EXERCISE AIM ->
Search the records below for the string "target" and report only the number of lines that contain it.

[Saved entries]
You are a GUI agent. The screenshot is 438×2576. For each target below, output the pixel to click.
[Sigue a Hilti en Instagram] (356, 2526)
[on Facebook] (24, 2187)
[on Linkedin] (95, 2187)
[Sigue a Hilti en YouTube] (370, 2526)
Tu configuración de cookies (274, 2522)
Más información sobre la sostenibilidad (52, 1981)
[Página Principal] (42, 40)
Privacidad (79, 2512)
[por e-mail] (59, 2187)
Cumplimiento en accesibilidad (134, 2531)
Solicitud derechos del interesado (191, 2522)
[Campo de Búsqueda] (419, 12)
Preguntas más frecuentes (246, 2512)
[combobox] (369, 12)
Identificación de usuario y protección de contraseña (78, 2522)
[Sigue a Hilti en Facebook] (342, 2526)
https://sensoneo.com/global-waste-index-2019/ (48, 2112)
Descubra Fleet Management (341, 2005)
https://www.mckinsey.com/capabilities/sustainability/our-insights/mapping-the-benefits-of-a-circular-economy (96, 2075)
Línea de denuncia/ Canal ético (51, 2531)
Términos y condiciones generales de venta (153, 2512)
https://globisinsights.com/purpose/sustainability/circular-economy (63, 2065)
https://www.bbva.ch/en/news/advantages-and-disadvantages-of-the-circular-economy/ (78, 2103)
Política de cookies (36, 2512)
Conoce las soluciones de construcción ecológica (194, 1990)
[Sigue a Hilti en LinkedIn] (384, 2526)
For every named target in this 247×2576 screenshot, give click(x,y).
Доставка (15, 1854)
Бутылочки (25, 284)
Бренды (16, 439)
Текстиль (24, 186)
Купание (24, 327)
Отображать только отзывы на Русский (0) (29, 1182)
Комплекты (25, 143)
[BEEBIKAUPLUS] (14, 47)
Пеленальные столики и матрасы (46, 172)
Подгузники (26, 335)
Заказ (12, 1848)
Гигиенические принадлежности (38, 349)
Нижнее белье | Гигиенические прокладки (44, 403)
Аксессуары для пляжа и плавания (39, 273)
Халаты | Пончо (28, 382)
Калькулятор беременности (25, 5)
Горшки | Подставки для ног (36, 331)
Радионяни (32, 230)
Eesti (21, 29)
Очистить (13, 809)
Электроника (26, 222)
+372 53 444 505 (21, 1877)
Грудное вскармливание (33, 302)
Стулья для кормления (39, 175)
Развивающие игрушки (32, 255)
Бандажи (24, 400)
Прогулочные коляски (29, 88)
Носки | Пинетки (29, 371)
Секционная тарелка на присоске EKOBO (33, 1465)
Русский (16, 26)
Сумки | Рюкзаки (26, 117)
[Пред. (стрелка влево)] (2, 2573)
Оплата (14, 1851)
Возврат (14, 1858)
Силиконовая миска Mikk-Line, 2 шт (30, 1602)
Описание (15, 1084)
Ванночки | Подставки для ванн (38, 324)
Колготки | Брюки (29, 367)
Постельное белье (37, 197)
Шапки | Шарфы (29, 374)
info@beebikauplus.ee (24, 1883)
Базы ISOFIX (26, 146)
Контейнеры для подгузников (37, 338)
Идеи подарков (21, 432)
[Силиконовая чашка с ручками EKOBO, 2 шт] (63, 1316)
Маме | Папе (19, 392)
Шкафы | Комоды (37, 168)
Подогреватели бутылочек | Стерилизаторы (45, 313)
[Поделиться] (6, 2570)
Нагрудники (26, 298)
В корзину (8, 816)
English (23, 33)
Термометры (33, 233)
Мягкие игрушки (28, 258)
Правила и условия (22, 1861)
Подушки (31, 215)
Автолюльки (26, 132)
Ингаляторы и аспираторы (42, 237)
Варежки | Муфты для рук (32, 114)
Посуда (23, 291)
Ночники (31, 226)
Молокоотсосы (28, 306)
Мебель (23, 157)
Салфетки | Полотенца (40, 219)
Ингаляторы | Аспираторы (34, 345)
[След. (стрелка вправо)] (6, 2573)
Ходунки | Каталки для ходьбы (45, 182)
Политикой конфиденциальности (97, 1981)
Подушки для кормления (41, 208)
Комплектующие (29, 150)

RESULT OF THIS EXERCISE ->
2